Cette déferlante de références interroge. En effet, si le film est un patchwork de trucs épars, de provenances variées, il fonctionnent un peu à la manière d’un monstre de Frankenstein, qui a une vie propre mais dont aucune pièce n’est d’origine. Cela pose la question de l’identité de ce film, qui n’existe que par le patrimoine auquel il rend hommage. C’est assurément un des plaisir du film, justement, de dénicher les références et de s’amuser à les traquer, comme une espèce de galerie des glaces ou tout se reflète, et où l’identité première se dilue. Ceci dit, par extension, cela pose la question de la définition des univers de fiction proposés notamment par les jeux vidéos, qui sont des univers référentiels, qui n’existent que comme concentrés de choses déjà vues ailleurs.
De là, le cycle (comme d’autres franchises venues par exemple de la BD, reconnaissons-le, voire du cinéma lui-même…), hésite entre faire avancer l’univers (par exemple en développant Alice dont plusieurs versions existent dans les cuves de croissance) et gérer le statu quo (en répétant l’invasion et la contamination zombie…). Entre aller de l’avant et faire du surplace. C’est en général au tournant d’un film à l’autre que se jouent ces transformations, les fins de film ouvrant sur des déclinaisons potentielles, et les débuts des opus suivants confirmant ou infirmant les directions prises (et donc les directions refusées). C’est qu’on est dans le domaine de la licence, s’agirait pas quand même de partir dans une direction trop différente.
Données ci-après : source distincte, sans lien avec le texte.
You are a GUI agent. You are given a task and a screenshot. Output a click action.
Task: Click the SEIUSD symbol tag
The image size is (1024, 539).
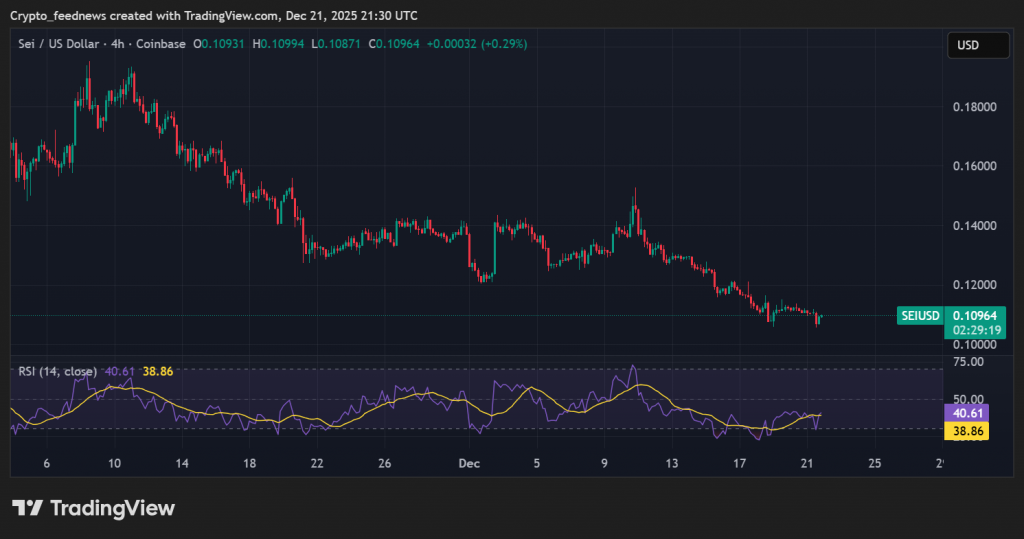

Au final, ça donne un cycle assez médiocre. Moi qui n’ai pas beaucoup d’estime pour les jeux vidéo (ce peu d’estime naît d’une grande méconnaissance, je le reconnais volontiers…), je pourrais en tirer des arguments pour critiquer, mais sans aller jusque-là, j’ai quand même l’impression qu’une telle licence cinématographique ne dresse pas un portrait très engageant de l’univers des jeux pour les néophytes. Je suis quand même assez étonné que la licence ait généré autant de longs métrages (bientôt cinq films live et bientôt trois films d’animation…) d’une qualité plus que discutable. La puissance de la licence en général doit être telle (et en tant que non joueur, je ne m’en rends pas bien compte…) que ça attire suffisamment de monde dans les salles et aux rayon DVD.
J’en reste quand même assez sur les fesses.